Within this scenario is a deep problem. If the government and individuals continue to borrow for consumption now, then there is less money available for investment into productive output. If the government borrows £40,000 today to pay for a nurse (figure guessed at for illustration), then there is exactly £40,000 less for investment into future increases in output of new wealth (i.e. there is less money available for investment into business). The situation is, of course, complicated by the problem that finance is global, such that an individual economy might have finance for both consumption and investment, but the problem in aggregate remains accross the world economy. Bearing in mind the explosion in government borrowing accross the OECD this presents a problem.

What we are looking at is a situation in which there must be a significant future increase in output per person, a massive growth in productivity, if there is not to be a future contraction. However, there is no prospect or indication of such a productivity miracle on the horizon. Whilst it is impossible to deny that such a miracle is possible, it currently looks improbable. In the meantime, governments are competing for finite capital that might make such a growth in productivity possible, thereby making it less probable.

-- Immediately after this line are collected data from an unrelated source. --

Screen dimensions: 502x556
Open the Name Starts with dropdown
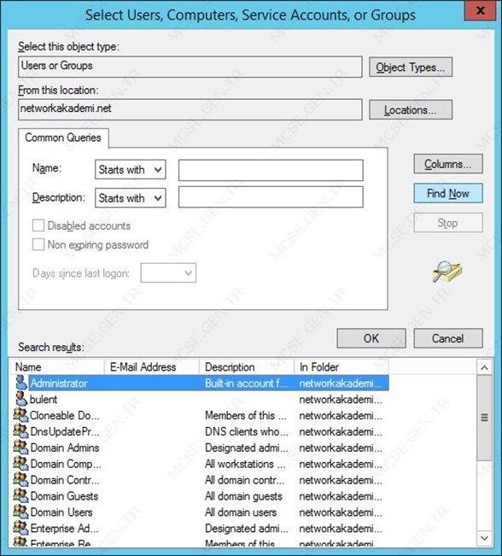tap(131, 169)
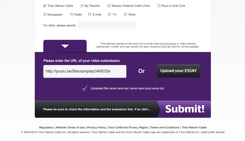
Task: Check the Radio option
Action: tap(71, 14)
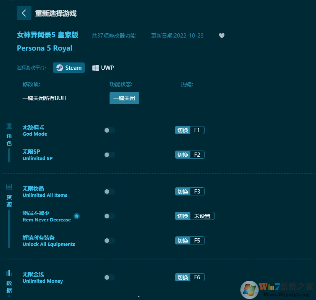This screenshot has width=316, height=300.
Task: Switch to the UWP platform tab
Action: click(x=103, y=67)
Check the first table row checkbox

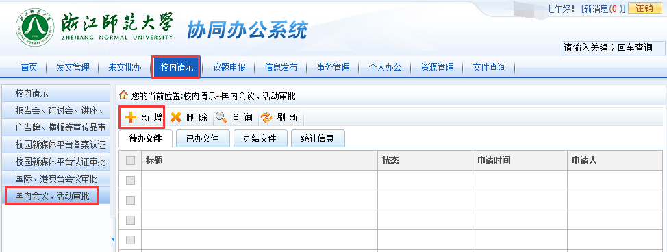tap(131, 181)
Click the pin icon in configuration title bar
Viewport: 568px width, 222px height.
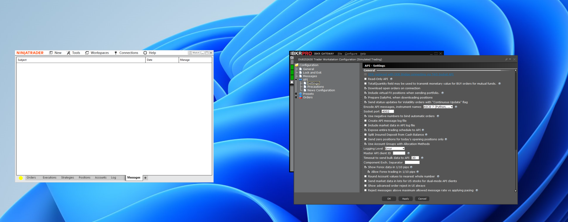pyautogui.click(x=506, y=59)
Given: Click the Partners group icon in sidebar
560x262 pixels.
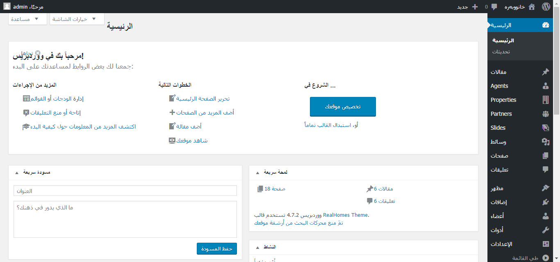Looking at the screenshot, I should tap(545, 114).
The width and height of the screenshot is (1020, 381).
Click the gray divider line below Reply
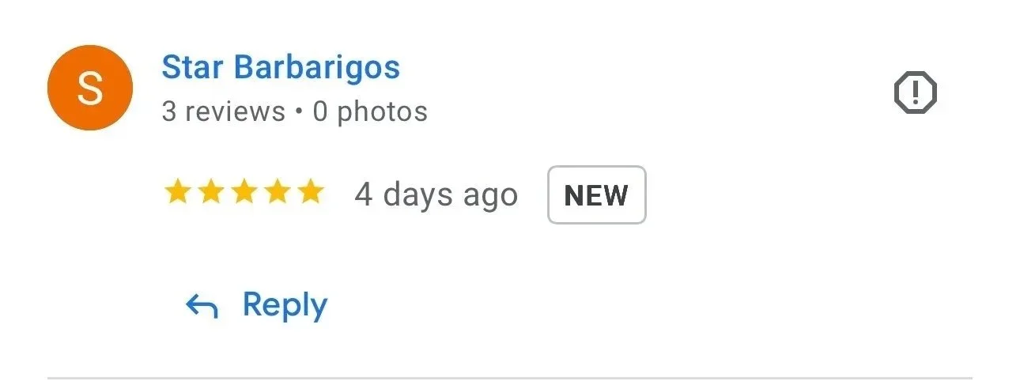510,378
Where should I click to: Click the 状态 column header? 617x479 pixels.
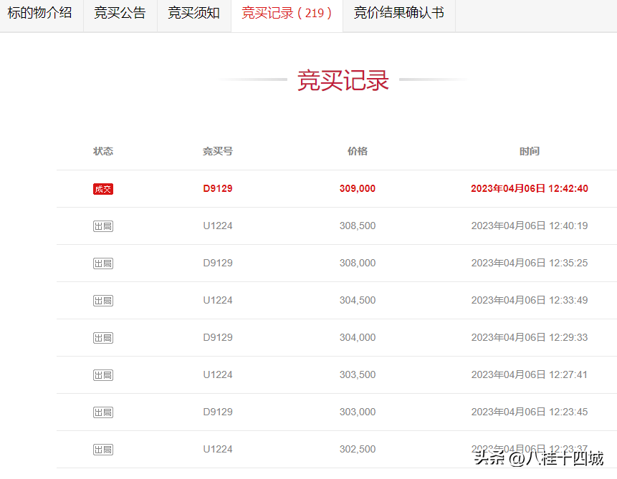tap(103, 151)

Returning to the slight uptick in output reported in the Telegraph, what we are seeing is the fruits of debt fuelled consumption, not increases in output that might be sustained in the medium term. This is a best case scenario, but it is just as likely that there will be a tail off in the output once inventories are rebuilt.

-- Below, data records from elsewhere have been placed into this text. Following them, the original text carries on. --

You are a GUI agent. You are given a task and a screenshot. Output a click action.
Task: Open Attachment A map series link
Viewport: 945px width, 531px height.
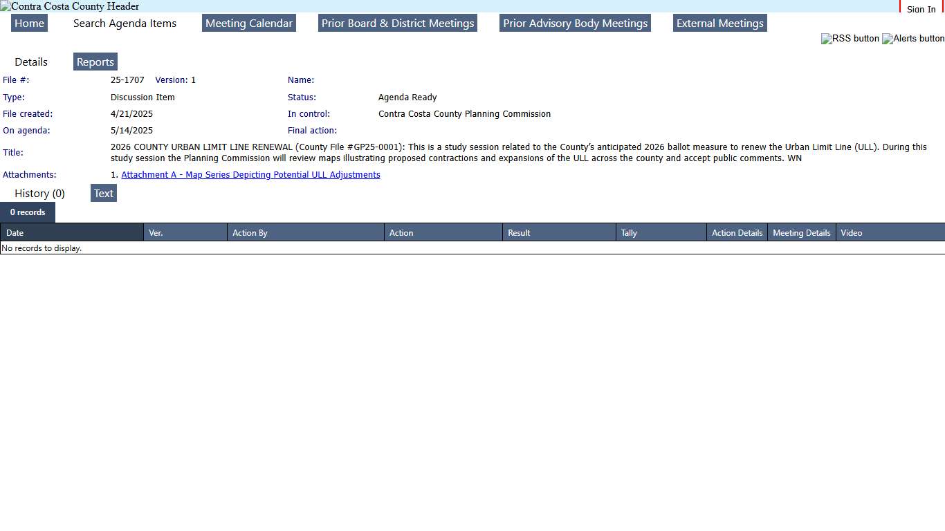point(250,175)
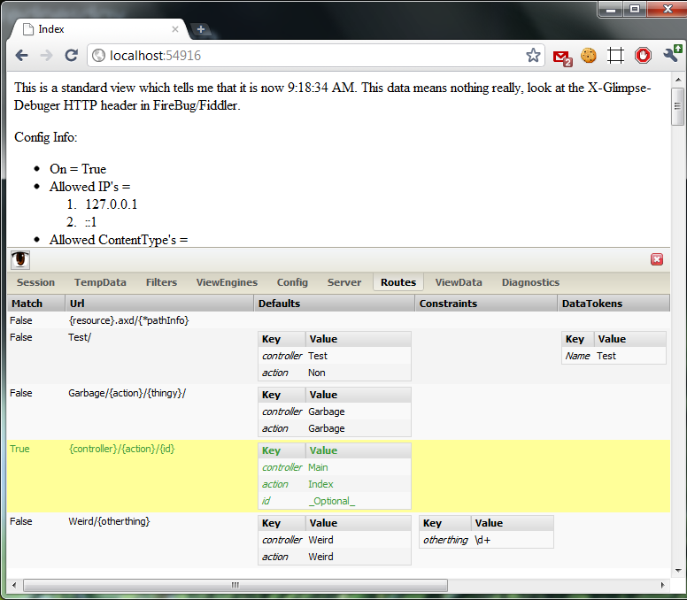Screen dimensions: 687x600
Task: Click the localhost address bar
Action: click(310, 56)
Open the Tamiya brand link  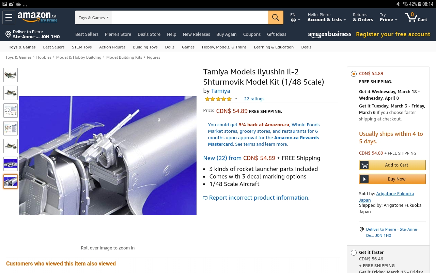220,91
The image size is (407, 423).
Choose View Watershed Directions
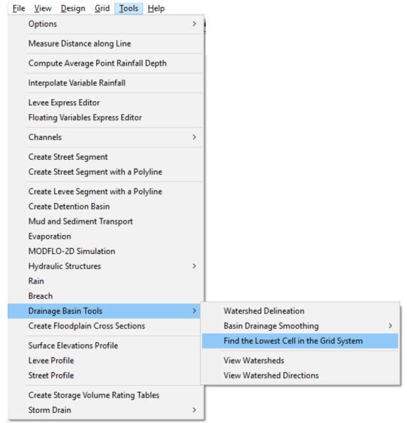point(271,375)
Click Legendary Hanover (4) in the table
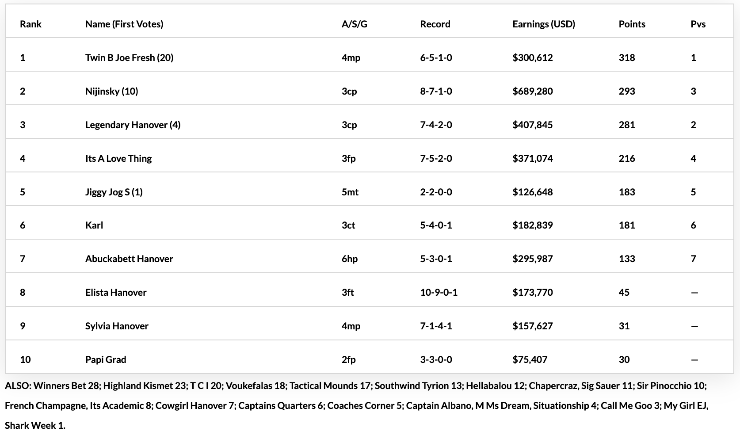 tap(133, 125)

At this point I was going to discuss inflation, and at this point I moved to the other article. The point I was trying to explain is that it is quite possible that inflation will offer the illusion of increased output. I suspect that, it is quite possible we will start to see inflationary effects appearing in the economy, and that these might be mistaken for recovery.

As such, I am increasingly concerned that there will be a relaxation of governments as a result of thinking that they have solved the crisis. The problem is that, instead of solving the crisis, they are simply deepening the crisis.



Note 1: The discussion of the Austrian school proved to be very interesting. I am happy to see that I could find some common ground with Lord Keynes on the point that commodity currencies are as subject to debasement by government as fiat currencies.

One of the interesting points in the discussion was the role of ideology in forming views on economics. Regular readers may have noted that I pick 'n mix from various sources, wherever I see a point of interest. As such, I value the Austrian school's critique of Keynesian solutions, but disagree with their approach on many points. I am endlessly impressed with Adam Smith, but still believe that trade can be a zero sum game and so forth. In other words, I do not subscribe to a particular ideology, and am not bound by any particular school of thought.

Whilst having a libertarian streak, in that I mistrust government, I still see a role for government in many areas, such as healthcare, or ensuring legal frameworks operate fairly. I simply believe that power should, as far as possible, not be concentrated. As such, wherever possible government should be minimised and powers dispersed.

However, I would hope that the balance of my personal approach is best expressed in the articles on reform. I am not sure that the ideas would fit neatly into any ideology.

Note 2: A long post, but I hope that it proves to be interesting.